Although seen as a negative if essential investment, is it time to view cyber protection as a business enabler that unlocks value?
It’s the downer on the boardroom agenda, the dark force that shapeshifts whenever there’s a hint of a solution, the unwelcome drain on tight budgets… cyber crime.
Or more likely, the threat of it.
Ringfencing a business against threats from that unwelcome trio of chancers, professional hackers and state actors, is a significant demand on resource. Having opened up a new era of economic crime and proxy warfare, it has drawn an increasing number of process sectors within the umbrella of critical industries whose safeguarding protocols have become more demanding and complex.
It also serves as a brake on progress by encouraging an understandable timidity when it comes to endorsing the benefits of IoT connectivity.
As McKinsey’s report Cybersecurity for the IoT: How trust can unlock value pinpoints, until the Internet of Things overcomes its fragmented present, it cannot reach its full potential: “The risk profiles of many IoT systems are elevated compared with that of enterprise IT, given the IoT’s control over physical operations.
“A seamless IoT experience, therefore, requires a foundation in digital trust, functional convergence of the IoT and cybersecurity, and an early-stage integration of cybersecurity in the architecture design and pilot phase.”
A significant problem, suggests the report, is that IoT solution providers massively underestimate the importance of digital trust with the people that ought to matter most to them: the customers.
Just 30% of providers surveyed thought it critical. But ask buyers the same question and the percentage doubles, revealed McKinsey. And when you’re selling a solution to a critical industry process plant, the customer’s perception is the one that’s going to seal the deal or send a seller to the exit door.

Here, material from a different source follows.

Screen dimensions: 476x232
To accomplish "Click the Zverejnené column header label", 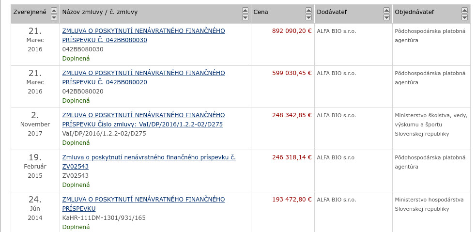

Yet, while process and other industry leaders may place a high premium on cybersecurity, that doesn’t mean they view it in positive terms, implies Joseph Carson, chief security scientist and advisory CISO at Delinea. Frequently companies have regarded cybersecurity as an obstacle, “a mandatory inconvenience that decelerates processes and stifles creativity” or a necessary expense.
“Most companies have historically relied on a risk-based approach to justify their cybersecurity spending. The size of the investment in cybersecurity would be proportional to the perceived level of risk,” he says.
“For instance, a company handling sensitive customer data may invest more heavily in cybersecurity than a company whose operations do not involve storing or processing sensitive data.”
Sector compliance and the need to adhere to regulatory rules is another factor influencing purchases, points out Carson; once again, a case of investment in reaction to an external prompt.
And cyber expenditure comes with a long tail of financial implications. Stricter security tends to produce restrictions and controls that slow processes and productivity, acknowledges Carson. Meanwhile, the pressure on companies to embrace Industry 4.0 inevitably involves balancing IoT acquisition against the potential for increasing cyber risk.
Plenty of IoT providers of course do pay attention to the cybersecurity issue but their focus, points out McKinsey’s report, tends to stop with their own product: “Systems feature IoT devices with embedded cybersecurity but don’t contain holistic cybersecurity functionality to protect the entire IoT value chain. Each IoT provider only has control over the protection of its systems and doesn’t play a role in the integration of its system with those from other providers.”
Cybersecurity for the IoT: How trust can unlock value
All of which, points out Delinea’s Carson, adds up to a very negative perspective on cybersecurity. Time instead, he suggests, to realise it has a significant role to play as an active business enabler and that “effective cybersecurity measures can facilitate business expansion and creativity instead of impeding it”.
In particular, he cites enabling digital transformations, adoption of new business models, boosting investor confidence by lowering risk and building brand trust among customers confiding their data.
Just 30% of providers surveyed thought it critical. But ask buyers the same question and the percentage doubles
And how do we implement these? Align cybersecurity strategies and business goals clearly, leverage security as a USP, prioritise compliance and integrate security metrics within business KPIs. Businesses must view cybersecurity as an opportunity to innovate and grow their business rather than just a means to minimise risk,” concludes Carson.
“Organisations should seek ways to leverage security efforts into competitive advantages, such as offering secure products or services that customers cannot find elsewhere.
“By doing so, they'll be able to showcase their commitment to security while also helping to distinguish themselves in their industry.”